From: Han-Wen Nienhuys
Subject: Re: testing out Docker CI scripts?
Date: Sat, 22 Feb 2020 21:18:30 +0100

On Sat, Feb 22, 2020 at 5:23 PM Jonas Hahnfeld <address@hidden> wrote:
> > I would be interested in your feedback.
>
> Not having run any of this, my immediate response would that it's not
> running 'make doc' AFAICS.

For changes to the code, it should be irrelevant to run make doc: the
regression test should cover all the behaviors we care about from a
programming perspective.

The time that David quotes for 'make doc' (~40 minutes) sounds wrong.
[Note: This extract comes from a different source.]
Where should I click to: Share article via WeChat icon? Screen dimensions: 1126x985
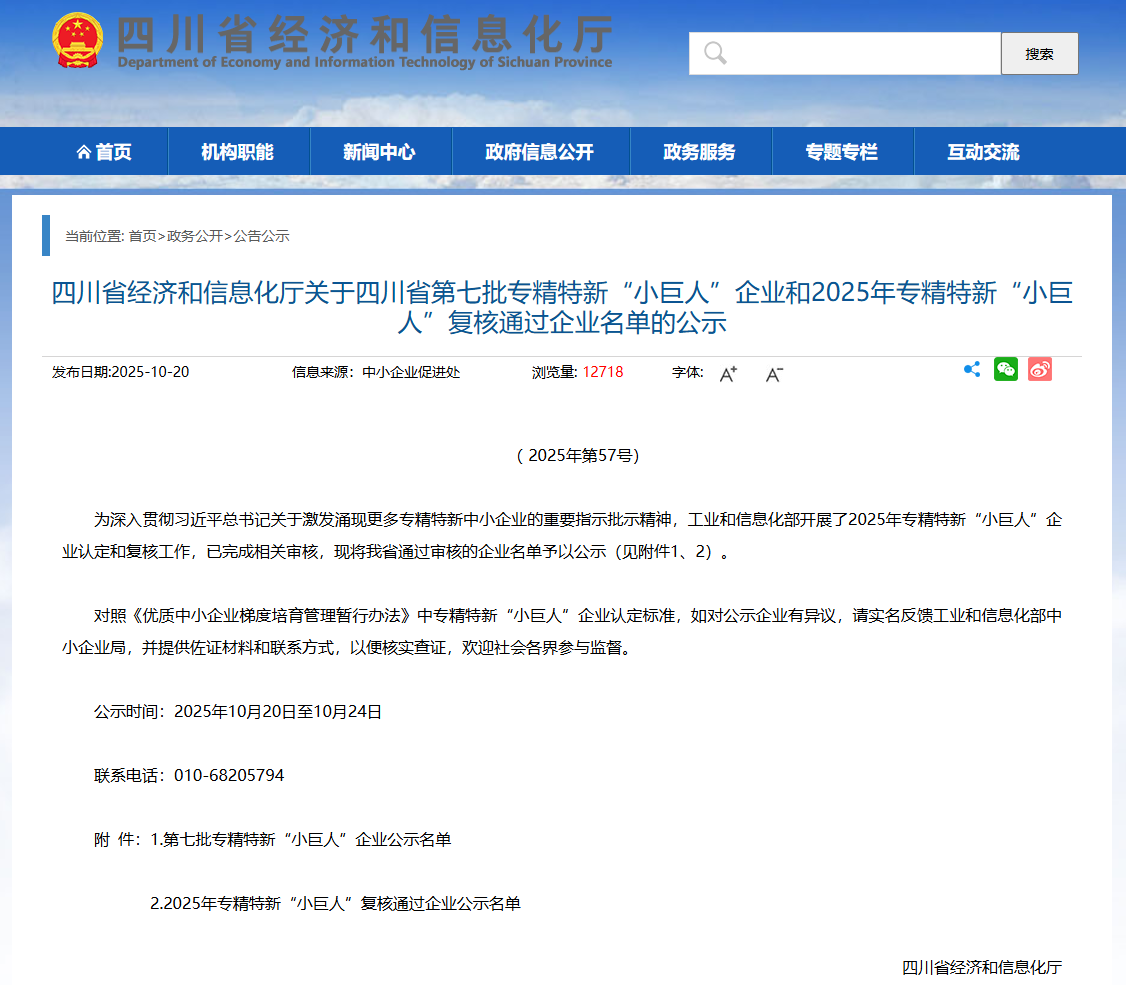coord(1005,370)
$ ls -1 input/regression/*.ly|wc
   1347    1347   55843

$ grep @lilypond $(find  Documentation/ -name '*.*tely' | grep -v
'Documentation/[a-z][a-z]/')|wc
   1828    1938  136964

Building the docs should take about 1.5x the time of building the
regtests. lilypond-book uses a shared database for snippets across all
languages, so there should be neglible additional cost for the rest of
the languages.

This assumes that the compilation time is dominated by LilyPond
compilation, though.

> This will likely explode the time it takes
> to run it, but I think it's a good thing that patchy does it right now.
> When considering the long time for 'make doc', I wonder if saving on ~4
> minutes of compile is worth the complexity of ccache?

The complexity is minimal, and if you are trying to fix a compile
problem for a different platform, getting fast turnaround on a
edit-compile-cycle is huge.

If CI becomes faster and cheaper, it will be easier to have instant
and automatic feedback on all versions of a patch.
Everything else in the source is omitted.